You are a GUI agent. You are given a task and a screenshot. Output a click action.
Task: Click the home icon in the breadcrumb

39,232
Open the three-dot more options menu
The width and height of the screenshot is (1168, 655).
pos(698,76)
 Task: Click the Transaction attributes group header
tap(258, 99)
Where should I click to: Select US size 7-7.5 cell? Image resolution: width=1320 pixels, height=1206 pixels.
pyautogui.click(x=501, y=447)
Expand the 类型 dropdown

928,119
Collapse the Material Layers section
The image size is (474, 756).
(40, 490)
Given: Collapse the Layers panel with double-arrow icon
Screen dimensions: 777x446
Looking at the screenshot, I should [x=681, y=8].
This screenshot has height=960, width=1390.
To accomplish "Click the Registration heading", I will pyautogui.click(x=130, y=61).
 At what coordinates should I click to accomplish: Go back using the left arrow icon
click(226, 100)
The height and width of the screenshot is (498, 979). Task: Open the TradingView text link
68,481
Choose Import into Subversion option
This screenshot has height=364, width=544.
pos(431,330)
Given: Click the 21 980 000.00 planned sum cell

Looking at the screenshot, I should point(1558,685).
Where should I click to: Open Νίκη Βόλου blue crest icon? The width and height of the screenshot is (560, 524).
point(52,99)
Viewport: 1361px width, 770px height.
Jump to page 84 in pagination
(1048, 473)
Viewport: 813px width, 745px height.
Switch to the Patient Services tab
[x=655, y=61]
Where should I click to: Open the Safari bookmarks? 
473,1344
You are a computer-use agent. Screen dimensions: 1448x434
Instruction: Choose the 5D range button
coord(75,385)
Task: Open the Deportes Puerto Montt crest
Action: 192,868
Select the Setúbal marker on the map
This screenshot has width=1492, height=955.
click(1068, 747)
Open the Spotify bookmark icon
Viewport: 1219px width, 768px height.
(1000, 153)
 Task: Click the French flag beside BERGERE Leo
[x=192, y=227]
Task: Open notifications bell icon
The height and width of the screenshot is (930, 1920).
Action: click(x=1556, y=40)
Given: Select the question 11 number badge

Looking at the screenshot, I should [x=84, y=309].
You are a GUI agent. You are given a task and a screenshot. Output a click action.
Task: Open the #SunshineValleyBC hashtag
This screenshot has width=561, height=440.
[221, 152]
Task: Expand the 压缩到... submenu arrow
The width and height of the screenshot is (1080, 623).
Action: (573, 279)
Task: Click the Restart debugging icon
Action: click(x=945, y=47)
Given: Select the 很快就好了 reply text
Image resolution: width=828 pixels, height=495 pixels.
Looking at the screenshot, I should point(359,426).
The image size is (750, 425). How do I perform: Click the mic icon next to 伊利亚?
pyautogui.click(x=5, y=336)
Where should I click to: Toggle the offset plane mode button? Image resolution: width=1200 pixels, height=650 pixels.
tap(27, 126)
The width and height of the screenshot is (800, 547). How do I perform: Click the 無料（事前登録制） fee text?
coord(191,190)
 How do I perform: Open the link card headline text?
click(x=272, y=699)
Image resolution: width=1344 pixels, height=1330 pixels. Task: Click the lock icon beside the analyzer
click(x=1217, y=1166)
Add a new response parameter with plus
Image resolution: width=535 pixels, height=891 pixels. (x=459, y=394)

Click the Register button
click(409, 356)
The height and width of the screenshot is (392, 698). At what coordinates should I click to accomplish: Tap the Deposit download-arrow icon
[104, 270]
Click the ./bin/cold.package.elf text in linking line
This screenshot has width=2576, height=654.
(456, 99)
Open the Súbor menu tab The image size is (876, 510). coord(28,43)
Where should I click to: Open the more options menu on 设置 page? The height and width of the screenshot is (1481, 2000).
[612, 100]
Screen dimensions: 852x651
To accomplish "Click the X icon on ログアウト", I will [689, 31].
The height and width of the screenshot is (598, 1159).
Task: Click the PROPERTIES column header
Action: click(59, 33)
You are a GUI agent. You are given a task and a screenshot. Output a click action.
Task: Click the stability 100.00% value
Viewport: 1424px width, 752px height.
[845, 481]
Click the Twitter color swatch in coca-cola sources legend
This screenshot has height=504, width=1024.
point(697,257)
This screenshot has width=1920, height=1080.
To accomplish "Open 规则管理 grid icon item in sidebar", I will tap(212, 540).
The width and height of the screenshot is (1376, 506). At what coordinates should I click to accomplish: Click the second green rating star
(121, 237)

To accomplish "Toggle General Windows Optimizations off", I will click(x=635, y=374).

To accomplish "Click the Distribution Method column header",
□ □ □ □ □ □ □
Convert the listing above into a Markdown table with the columns Row and Line, giving each non-blank line its own numbered row and leaving blank lines out.

▶ _Output of the task_:
| Row | Line |
|---|---|
| 1 | You are a GUI agent. You are given a task and a screenshot. Output a click action. |
| 2 | Task: Click the home icon in the breadcrumb |
| 3 | 39,232 |
| 4 | Open the three-dot more options menu |
| 5 | The width and height of the screenshot is (1168, 655). |
| 6 | pos(698,76) |
| 7 |  Task: Click the Transaction attributes group header |
| 8 | tap(258, 99) |
| 9 | Where should I click to: Select US size 7-7.5 cell? Image resolution: width=1320 pixels, height=1206 pixels. |
| 10 | pyautogui.click(x=501, y=447) |
| 11 | Expand the 类型 dropdown |
| 12 | 928,119 |
| 13 | Collapse the Material Layers section |
| 14 | The image size is (474, 756). |
| 15 | (40, 490) |
| 16 | Given: Collapse the Layers panel with double-arrow icon |
| 17 | Screen dimensions: 777x446 |
| 18 | Looking at the screenshot, I should [x=681, y=8]. |
| 19 | This screenshot has height=960, width=1390. |
| 20 | To accomplish "Click the Registration heading", I will pyautogui.click(x=130, y=61). |
| 21 |  At what coordinates should I click to accomplish: Go back using the left arrow icon |
| 22 | click(226, 100) |
| 23 | The height and width of the screenshot is (498, 979). Task: Open the TradingView text link |
| 24 | 68,481 |
| 25 | Choose Import into Subversion option |
| 26 | This screenshot has height=364, width=544. |
| 27 | pos(431,330) |
| 28 | Given: Click the 21 980 000.00 planned sum cell |
| 29 | Looking at the screenshot, I should point(1558,685). |
| 30 | Where should I click to: Open Νίκη Βόλου blue crest icon? The width and height of the screenshot is (560, 524). |
| 31 | point(52,99) |
| 32 | Viewport: 1361px width, 770px height. |
| 33 | Jump to page 84 in pagination |
| 34 | (1048, 473) |
| 35 | Viewport: 813px width, 745px height. |
| 36 | Switch to the Patient Services tab |
| 37 | [x=655, y=61] |
| 38 | Where should I click to: Open the Safari bookmarks?  |
| 39 | 473,1344 |
| 40 | You are a computer-use agent. Screen dimensions: 1448x434 |
| 41 | Instruction: Choose the 5D range button |
| 42 | coord(75,385) |
| 43 | Task: Open the Deportes Puerto Montt crest |
| 44 | Action: 192,868 |
| 45 | Select the Setúbal marker on the map |
| 46 | This screenshot has width=1492, height=955. |
| 47 | click(1068, 747) |
| 48 | Open the Spotify bookmark icon |
| 49 | Viewport: 1219px width, 768px height. |
| 50 | (1000, 153) |
| 51 |  Task: Click the French flag beside BERGERE Leo |
| 52 | [x=192, y=227] |
| 53 | Task: Open notifications bell icon |
| 54 | The height and width of the screenshot is (930, 1920). |
| 55 | Action: click(x=1556, y=40) |
| 56 | Given: Select the question 11 number badge |
| 57 | Looking at the screenshot, I should [x=84, y=309]. |
| 58 | You are a GUI agent. You are given a task and a screenshot. Output a click action. |
| 59 | Task: Open the #SunshineValleyBC hashtag |
| 60 | This screenshot has width=561, height=440. |
| 61 | [221, 152] |
| 62 | Task: Expand the 压缩到... submenu arrow |
| 63 | The width and height of the screenshot is (1080, 623). |
| 64 | Action: (573, 279) |
| 65 | Task: Click the Restart debugging icon |
| 66 | Action: click(x=945, y=47) |
| 67 | Given: Select the 很快就好了 reply text |
| 68 | Image resolution: width=828 pixels, height=495 pixels. |
| 69 | Looking at the screenshot, I should point(359,426). |
| 70 | The image size is (750, 425). How do I perform: Click the mic icon next to 伊利亚? |
| 71 | pyautogui.click(x=5, y=336) |
| 72 | Where should I click to: Toggle the offset plane mode button? Image resolution: width=1200 pixels, height=650 pixels. |
| 73 | tap(27, 126) |
| 74 | The width and height of the screenshot is (800, 547). How do I perform: Click the 無料（事前登録制） fee text? |
| 75 | coord(191,190) |
| 76 |  How do I perform: Open the link card headline text? |
| 77 | click(x=272, y=699) |
| 78 | Image resolution: width=1344 pixels, height=1330 pixels. Task: Click the lock icon beside the analyzer |
| 79 | click(x=1217, y=1166) |
| 80 | Add a new response parameter with plus |
| 81 | Image resolution: width=535 pixels, height=891 pixels. (x=459, y=394) |
| 82 | Click the Register button |
| 83 | click(409, 356) |
| 84 | The height and width of the screenshot is (392, 698). At what coordinates should I click to accomplish: Tap the Deposit download-arrow icon |
| 85 | [104, 270] |
| 86 | Click the ./bin/cold.package.elf text in linking line |
| 87 | This screenshot has width=2576, height=654. |
| 88 | (456, 99) |
| 89 | Open the Súbor menu tab The image size is (876, 510). coord(28,43) |
| 90 | Where should I click to: Open the more options menu on 设置 page? The height and width of the screenshot is (1481, 2000). |
| 91 | [612, 100] |
| 92 | Screen dimensions: 852x651 |
| 93 | To accomplish "Click the X icon on ログアウト", I will [689, 31]. |
| 94 | The height and width of the screenshot is (598, 1159). |
| 95 | Task: Click the PROPERTIES column header |
| 96 | Action: click(59, 33) |
| 97 | You are a GUI agent. You are given a task and a screenshot. Output a click action. |
| 98 | Task: Click the stability 100.00% value |
| 99 | Viewport: 1424px width, 752px height. |
| 100 | [845, 481] |
| 101 | Click the Twitter color swatch in coca-cola sources legend |
| 102 | This screenshot has height=504, width=1024. |
| 103 | point(697,257) |
| 104 | This screenshot has width=1920, height=1080. |
| 105 | To accomplish "Open 规则管理 grid icon item in sidebar", I will tap(212, 540). |
| 106 | The width and height of the screenshot is (1376, 506). At what coordinates should I click to accomplish: Click the second green rating star |
| 107 | (121, 237) |
| 108 | To accomplish "Toggle General Windows Optimizations off", I will click(x=635, y=374). |
| 109 | To accomplish "Click the Distribution Method column header", |